In our controller, given an input URL, we extract the HTML content, tokenize the text, build a Simhash value, and call our service layer to finally return our matching records in a JSON format.

object Simhash extends Controller {

  val dao = new CassandraDao()
  val goose = new HtmlFetcher()
 
  def detect = Action { implicit request =>
    val url = request.getQueryString("url").getOrElse("NA")
    val article = goose.fetch(url)
    val hash = Tokenizer.lucene(article.body).simhash
    val related = dao.findDuplicates(hash)
    Ok(
        Json.toJson(
          Duplicate(
            hash,
            article.body,
            article.title,
            url,
            related
          )
       )
    )
  }
}

The following play2 route will redirect any GET request to the detect method we saw earlier:

GET /simhash io.gzet.story.web.controllers.Simhash.detect 

Finally, our API can be started and exposed to the end users as follows:

curl -XGET 'localhost:9000/simhash?url= http://www.detroitnews.com/story/tech/2016/10/12/samsung-damage/91948802/'

{
  "simhash": 1822083259,
  "body": "Seoul, South Korea - The fiasco of Samsung's [...]
  "title": "Fiasco leaves Samsung's smartphone brand [...]",
  "url": "http://www.detroitnews.com/story/tech/2016/[...]",
  "related": [
    {
      "hash": 1821919419,
      "body": "SEOUL, South Korea - The fiasco of [...]
      "title": "Note 7 fiasco leaves Samsung's [...]",
      "url": "http://www.chron.com/business/technology/[...]"
    },
    {
      "hash": -325433157,
      "body": "The fiasco of Samsung's fire-prone [...]
      "title": "Samsung's Smartphone Brand [...]",
      "url": "http://www.toptechnews.com/[...]"
    }
  ]
}

Congratulations!
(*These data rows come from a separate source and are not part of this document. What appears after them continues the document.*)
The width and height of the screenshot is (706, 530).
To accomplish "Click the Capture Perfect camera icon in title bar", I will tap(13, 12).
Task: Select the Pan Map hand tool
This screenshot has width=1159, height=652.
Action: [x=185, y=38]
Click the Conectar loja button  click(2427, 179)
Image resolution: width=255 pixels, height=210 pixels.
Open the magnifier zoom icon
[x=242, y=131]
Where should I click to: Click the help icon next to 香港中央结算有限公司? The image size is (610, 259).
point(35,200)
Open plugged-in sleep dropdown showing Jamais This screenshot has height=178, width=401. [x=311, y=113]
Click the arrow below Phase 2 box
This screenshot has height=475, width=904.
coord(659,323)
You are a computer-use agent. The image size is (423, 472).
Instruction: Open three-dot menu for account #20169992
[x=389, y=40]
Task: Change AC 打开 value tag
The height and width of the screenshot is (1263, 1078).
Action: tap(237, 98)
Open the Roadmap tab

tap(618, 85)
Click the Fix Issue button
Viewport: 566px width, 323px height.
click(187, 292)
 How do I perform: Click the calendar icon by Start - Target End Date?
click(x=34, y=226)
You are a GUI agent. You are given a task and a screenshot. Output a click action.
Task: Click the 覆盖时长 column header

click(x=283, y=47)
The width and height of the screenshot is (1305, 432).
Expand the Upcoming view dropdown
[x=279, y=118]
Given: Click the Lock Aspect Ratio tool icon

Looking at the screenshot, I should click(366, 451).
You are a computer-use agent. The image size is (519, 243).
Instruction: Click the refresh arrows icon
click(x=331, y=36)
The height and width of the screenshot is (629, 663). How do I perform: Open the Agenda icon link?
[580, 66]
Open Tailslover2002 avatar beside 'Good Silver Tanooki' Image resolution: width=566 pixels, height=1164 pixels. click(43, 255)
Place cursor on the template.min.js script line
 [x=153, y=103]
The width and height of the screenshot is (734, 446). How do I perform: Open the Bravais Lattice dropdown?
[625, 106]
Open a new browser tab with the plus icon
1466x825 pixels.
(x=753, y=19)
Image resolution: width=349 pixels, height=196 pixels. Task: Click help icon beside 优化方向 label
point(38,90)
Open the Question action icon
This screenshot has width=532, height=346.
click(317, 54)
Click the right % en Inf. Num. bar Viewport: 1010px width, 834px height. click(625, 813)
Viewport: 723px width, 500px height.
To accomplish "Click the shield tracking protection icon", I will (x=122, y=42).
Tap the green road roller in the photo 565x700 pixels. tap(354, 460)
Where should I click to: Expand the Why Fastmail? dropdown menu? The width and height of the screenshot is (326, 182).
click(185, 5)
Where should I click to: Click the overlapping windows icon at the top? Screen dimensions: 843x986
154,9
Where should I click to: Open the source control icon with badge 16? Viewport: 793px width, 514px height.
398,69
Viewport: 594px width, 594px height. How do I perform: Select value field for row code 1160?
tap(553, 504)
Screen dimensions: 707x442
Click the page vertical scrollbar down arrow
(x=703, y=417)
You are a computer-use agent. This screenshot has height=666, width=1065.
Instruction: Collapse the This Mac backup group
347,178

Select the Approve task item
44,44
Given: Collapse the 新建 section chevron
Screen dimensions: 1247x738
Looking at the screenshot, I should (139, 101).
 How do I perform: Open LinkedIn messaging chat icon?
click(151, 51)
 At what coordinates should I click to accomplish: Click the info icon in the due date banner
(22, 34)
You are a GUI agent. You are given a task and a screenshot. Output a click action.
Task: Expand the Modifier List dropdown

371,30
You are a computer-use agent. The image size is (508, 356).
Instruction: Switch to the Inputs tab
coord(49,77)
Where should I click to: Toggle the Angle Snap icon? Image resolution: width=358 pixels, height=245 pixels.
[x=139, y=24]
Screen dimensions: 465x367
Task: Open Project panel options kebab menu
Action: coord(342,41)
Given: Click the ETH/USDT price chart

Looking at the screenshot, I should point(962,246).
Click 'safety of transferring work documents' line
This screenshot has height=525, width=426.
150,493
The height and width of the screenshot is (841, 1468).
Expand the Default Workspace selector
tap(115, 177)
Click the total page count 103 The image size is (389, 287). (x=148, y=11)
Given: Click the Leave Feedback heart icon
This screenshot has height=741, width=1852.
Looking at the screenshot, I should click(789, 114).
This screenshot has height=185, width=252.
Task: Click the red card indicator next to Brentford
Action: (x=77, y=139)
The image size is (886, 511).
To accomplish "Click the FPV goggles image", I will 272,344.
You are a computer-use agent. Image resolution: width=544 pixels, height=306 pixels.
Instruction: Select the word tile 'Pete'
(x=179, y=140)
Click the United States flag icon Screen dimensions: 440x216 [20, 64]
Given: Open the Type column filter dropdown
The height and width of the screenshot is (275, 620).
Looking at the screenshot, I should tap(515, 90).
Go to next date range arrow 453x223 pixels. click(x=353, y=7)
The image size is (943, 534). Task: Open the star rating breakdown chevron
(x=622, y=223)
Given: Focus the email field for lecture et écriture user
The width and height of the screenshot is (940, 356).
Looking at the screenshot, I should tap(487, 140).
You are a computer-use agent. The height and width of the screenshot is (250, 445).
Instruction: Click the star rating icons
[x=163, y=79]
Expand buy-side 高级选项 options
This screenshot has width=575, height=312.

You have now built an online API that can be used to detect near-duplicates such as the ones around Galaxy Note 7 fiasco; but how accurate our API is compared to the one from Facebook? This surely is accurate enough to start de-noising GDELT data by grouping highly similar events into stories.

Area of improvement

Although we are already satisfied with the overall quality of the results returned by our API, here we discuss a major improvement in the context of news articles. In fact, articles are not only made of different bag of words, but follow a clear structure where the order truly matters. In fact, the title is always a punch line, and the main content is well covered within the first few lines only. The rest of the article does matter, but may not be as important as the introduction. Given that assumption, we can slightly modify our Simhash algorithm to take the order into account by attributing a different weight to each word.

implicit class Simhash(content: String) {
 
  // ../..
   
  def weightedSimhash = {

    val features = shingles(content)
    val totalWords = features.length
    val aggHashWeight = features.zipWithIndex
      .map {case (hash, id) =>
        (hash, 1.0 - id / totalWords.toDouble)
      }
      .flatMap { case (hash, weight) =>
        Range(0, 32).map { bit =>
          (bit, if(hash.isBitSet(bit)) weight else -weight)
        }
      }
      .groupBy(_._1)
      .mapValues(_.map(_._2).sum > 0)
      .toArray

    buildSimhash(0, aggHashWeight)
  }
 
}

Instead of adding 1 or -1 any time the same bit value is set or not, we add the corresponding weight of that word according to its position in the article. Similar articles will have to share same words, same word frequency, but also a similar structure. In other words, we are much less permissive in any difference occurring in the first few lines of text than we are at the really bottom line of each article.